Apart from the 15 minutes tantrum in the community centre cafe, (MUUMMMMYYY I WANNNTTTTT CAKKKEEEEEE!!!!) Monday was a glorious day: a new cyclist* was born.
It’s been a long time coming, to be honest, and parental expectations have been running high since I bought the Puky balance bike on the recommendation of the local bike shop this time last year, having read a huge number of contradictory online reviews and wondering if I was a neglectful parent for not wanting to spend over £100 on a tiny bike without pedals.
Cheapskate that I am, I ordered the larger size in anticipation of 2 cm growth in height during 2014 that failed to materialise – until this weekend. This is yet another of my #CyclingParentFails, which would be useful if I was planning a second child to put into practice all my learning experiences. I’m not planning this second child so I hope someone, somewhere, can learn something from it all this ineptitude.

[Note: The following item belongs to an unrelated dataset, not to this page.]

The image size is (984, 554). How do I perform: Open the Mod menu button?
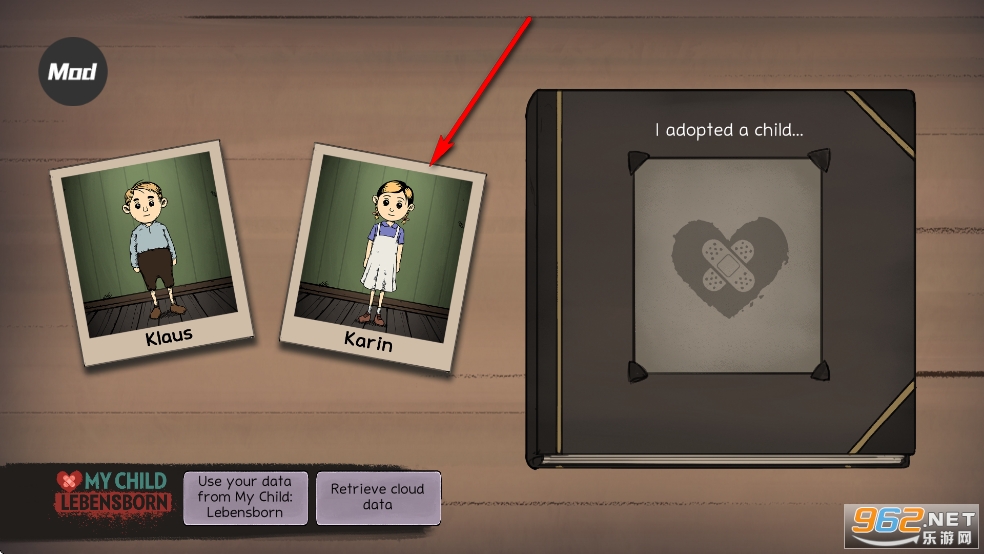click(72, 72)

As I raced along the wide pavement beside my son it occurred to me, yet again, that Dunbar is a great place to bring up children. I’m not sure the pedestrians would have been quite so indulgent had we been doing this where we used to live in Edinburgh. Even before colliding with a pedestrian you would have to steer around the piles of vomit and then negociate the street sleepers and ferocious dogs.
However, to reduce the potential onset of cyclist-pedestrian conflict on the High Street I steered my learner into the local community woodland for his first off-road experience. And this is what I mainly saw:
As my lovely boy joyfully embraced his new independence I reflected on how hard it is to let go, to let the most precious aspect of your life ‘zoom’ into the unknown, even if at the moment it is just a few meters ahead of you and something that you longed to see.
*I’m aware this word isn’t everyone’s favourite, but ‘person on a bike’ just doesn’t sound right to me when the person isn’t quite 3.